Un gusto che per vie traverse sopravvive ancora, in performance come quelle di Franzoli Electronics effettuate mediante il sistema della Bobina Musicale o come viene chiamata in alternativa, zeusafono o thoramin dai due rispettivi Dei del fulmine, greco e norreno. Il cui funzionamento, a conti fatti, non è arduo da desumere: ogni oscillazione dopo tutto produce un suono, e per variare la frequenza di questa tipologia di trasformatore ad aria tutto ciò che occorre, per l’appunto, è variare la distanza del “ponte d’aria” (lo spinterometro) che il ponte elettrico dovrà varcare per riuscire a chiudere il circuito, cambiando conseguentemente l’intonazione. Niente che un attuatore computerizzato frutto del solito sistema Arduino (o equivalente) abbia difficoltà a realizzare, ponendo simili progetti pienamente nella giurisdizione degli hobbisti appassionati del variopinto mondo contemporaneo…

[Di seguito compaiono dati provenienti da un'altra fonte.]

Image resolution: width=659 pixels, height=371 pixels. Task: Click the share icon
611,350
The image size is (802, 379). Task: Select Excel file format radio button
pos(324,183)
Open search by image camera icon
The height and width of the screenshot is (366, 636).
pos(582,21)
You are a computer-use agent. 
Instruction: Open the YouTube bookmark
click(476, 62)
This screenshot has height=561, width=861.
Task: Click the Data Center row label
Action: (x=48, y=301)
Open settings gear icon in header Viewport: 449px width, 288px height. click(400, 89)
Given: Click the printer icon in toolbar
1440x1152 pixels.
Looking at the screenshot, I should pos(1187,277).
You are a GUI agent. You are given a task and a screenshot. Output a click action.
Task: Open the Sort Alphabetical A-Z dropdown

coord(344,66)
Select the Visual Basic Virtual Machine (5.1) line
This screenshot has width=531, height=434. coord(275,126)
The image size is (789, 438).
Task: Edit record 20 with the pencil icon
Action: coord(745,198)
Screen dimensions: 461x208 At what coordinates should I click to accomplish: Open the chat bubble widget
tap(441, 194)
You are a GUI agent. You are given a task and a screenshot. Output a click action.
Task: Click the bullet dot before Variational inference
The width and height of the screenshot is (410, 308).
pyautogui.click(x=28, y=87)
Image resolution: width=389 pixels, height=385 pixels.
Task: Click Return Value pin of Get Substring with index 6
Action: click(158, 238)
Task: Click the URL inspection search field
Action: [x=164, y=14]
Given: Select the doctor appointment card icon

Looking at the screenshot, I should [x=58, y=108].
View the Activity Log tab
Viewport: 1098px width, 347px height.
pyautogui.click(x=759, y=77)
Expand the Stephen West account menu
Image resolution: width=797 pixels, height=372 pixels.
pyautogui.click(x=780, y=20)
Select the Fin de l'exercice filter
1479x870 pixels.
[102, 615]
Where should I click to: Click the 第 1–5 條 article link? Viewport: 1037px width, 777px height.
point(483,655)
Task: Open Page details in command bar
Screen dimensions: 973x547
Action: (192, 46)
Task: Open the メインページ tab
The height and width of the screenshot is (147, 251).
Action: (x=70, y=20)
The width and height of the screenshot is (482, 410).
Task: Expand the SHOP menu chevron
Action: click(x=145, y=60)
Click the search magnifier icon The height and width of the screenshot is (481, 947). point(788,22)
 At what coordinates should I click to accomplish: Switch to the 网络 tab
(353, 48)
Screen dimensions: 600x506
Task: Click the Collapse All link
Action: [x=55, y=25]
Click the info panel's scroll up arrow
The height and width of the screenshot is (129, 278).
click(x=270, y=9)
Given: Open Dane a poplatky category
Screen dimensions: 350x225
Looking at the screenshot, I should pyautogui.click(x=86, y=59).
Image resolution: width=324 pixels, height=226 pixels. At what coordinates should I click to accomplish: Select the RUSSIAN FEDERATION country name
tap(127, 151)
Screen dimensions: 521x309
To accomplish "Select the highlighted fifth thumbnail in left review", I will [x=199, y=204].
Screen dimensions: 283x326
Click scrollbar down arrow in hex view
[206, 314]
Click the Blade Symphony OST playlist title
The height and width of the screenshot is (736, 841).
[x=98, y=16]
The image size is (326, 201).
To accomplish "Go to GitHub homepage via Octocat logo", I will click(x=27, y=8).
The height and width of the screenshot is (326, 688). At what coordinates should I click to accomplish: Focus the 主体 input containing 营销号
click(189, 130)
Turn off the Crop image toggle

Il gruppo multiculturale statunitense degli Sky Fire Arts mette in scena da parecchi anni fantastiche danze marziali usando il principio sfolgorante del Tesla Coil. Notate, a tal proposito, la natura coprente e protettiva dei loro costumi, probabilmente anche dotati, nella maschera, di un vero e proprio respiratore.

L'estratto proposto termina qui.